[Source data — start]
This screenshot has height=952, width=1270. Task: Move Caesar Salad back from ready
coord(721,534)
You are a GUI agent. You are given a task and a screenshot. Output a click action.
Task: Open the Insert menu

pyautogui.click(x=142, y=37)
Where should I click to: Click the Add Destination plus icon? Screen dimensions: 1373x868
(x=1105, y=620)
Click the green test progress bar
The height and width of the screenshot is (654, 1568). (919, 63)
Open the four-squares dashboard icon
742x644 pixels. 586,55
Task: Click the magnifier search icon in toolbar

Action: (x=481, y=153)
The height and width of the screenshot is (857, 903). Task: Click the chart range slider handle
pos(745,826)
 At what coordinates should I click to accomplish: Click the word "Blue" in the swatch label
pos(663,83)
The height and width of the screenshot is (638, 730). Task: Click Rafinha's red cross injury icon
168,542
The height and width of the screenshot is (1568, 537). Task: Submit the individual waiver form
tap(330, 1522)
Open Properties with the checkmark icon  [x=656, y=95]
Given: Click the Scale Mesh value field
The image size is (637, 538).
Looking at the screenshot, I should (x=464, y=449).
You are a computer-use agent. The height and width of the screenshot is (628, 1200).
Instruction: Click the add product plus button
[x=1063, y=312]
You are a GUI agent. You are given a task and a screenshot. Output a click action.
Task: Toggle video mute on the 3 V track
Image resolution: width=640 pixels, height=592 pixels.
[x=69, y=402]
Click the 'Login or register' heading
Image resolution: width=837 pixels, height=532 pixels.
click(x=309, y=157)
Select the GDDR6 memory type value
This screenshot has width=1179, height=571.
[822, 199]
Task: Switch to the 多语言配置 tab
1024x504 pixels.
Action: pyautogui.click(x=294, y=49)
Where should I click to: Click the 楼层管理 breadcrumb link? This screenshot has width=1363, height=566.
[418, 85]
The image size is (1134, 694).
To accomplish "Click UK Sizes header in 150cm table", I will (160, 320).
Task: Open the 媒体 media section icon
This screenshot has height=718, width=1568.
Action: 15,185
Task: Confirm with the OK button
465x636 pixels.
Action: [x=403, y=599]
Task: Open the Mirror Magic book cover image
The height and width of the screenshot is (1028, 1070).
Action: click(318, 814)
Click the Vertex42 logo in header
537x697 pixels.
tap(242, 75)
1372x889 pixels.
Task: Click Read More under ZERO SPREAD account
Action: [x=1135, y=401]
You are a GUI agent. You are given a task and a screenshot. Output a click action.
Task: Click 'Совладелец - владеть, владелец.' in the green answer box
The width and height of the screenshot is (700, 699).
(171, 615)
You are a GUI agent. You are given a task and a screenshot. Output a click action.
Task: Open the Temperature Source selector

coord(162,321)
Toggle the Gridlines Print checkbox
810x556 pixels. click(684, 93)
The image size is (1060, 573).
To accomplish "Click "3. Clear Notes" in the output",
[Source data — finish]
Prompt
Would you print exactly, and only, the lines of the data above from the line with "Task: Open the Mirror Magic book cover image" through the line with "Click the Vertex42 logo in header", inclusive?

Exercise response
Task: Open the Mirror Magic book cover image
The height and width of the screenshot is (1028, 1070).
Action: click(318, 814)
Click the Vertex42 logo in header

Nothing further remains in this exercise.